## Lignes sources
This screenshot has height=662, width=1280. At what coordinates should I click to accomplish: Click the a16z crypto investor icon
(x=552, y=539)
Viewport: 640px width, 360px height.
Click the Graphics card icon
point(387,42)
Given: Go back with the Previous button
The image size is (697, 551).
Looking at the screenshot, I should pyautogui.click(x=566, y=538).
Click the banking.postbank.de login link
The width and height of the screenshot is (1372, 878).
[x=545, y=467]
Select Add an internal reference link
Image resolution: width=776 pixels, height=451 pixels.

## Consignes de l'exercice
Pouvez-vous reprendre toutes ces lignes en remplaçant « icon » par « symbol », sans rien modifier d'autre ?

## Sortie complète
This screenshot has height=662, width=1280. At what coordinates should I click to accomplish: Click the a16z crypto investor symbol
(x=552, y=539)
Viewport: 640px width, 360px height.
Click the Graphics card symbol
point(387,42)
Given: Go back with the Previous button
The image size is (697, 551).
Looking at the screenshot, I should pyautogui.click(x=566, y=538).
Click the banking.postbank.de login link
The width and height of the screenshot is (1372, 878).
[x=545, y=467]
Select Add an internal reference link
Image resolution: width=776 pixels, height=451 pixels.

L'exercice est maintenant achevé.